Required task: Which lines below contain the string "label", with case counting? Copy each of those lines in full.
## START
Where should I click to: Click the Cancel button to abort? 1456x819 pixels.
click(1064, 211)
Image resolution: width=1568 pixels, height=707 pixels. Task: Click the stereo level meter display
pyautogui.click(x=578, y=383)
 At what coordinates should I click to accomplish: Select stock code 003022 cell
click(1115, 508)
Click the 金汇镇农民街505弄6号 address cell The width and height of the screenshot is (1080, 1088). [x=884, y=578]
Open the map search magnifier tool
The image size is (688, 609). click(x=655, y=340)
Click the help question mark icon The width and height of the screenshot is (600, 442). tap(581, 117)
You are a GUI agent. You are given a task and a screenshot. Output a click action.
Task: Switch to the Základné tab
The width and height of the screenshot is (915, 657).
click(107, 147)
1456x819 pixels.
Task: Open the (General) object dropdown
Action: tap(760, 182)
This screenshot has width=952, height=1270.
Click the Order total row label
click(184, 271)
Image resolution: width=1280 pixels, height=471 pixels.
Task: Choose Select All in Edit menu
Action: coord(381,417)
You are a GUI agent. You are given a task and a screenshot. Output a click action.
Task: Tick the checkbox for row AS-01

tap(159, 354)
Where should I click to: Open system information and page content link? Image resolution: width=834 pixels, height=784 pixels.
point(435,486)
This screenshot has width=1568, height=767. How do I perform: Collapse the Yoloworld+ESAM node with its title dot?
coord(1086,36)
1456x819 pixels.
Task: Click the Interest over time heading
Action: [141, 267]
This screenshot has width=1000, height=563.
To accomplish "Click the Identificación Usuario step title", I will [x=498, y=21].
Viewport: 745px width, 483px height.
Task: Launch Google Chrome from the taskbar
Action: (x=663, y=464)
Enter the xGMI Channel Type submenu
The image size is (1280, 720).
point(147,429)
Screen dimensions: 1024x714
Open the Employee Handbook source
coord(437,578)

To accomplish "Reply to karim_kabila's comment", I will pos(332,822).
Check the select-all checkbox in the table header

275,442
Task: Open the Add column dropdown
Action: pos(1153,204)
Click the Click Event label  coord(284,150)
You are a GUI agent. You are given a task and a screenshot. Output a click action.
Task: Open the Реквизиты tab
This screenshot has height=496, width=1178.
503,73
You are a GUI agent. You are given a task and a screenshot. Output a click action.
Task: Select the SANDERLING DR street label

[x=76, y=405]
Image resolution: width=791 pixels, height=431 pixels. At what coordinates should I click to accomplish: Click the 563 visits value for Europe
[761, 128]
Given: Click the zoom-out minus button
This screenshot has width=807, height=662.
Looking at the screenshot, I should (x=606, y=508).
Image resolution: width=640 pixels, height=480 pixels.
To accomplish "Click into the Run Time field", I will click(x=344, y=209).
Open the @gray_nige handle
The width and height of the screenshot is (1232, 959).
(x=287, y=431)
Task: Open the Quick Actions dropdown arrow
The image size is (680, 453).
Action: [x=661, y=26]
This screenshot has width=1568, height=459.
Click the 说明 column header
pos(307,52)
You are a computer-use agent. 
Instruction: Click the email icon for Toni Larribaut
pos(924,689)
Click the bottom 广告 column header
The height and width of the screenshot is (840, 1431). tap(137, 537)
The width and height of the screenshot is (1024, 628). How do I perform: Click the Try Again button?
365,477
## END
Exercise answer:
Click the Order total row label
Click the Click Event label  coord(284,150)
Task: Select the SANDERLING DR street label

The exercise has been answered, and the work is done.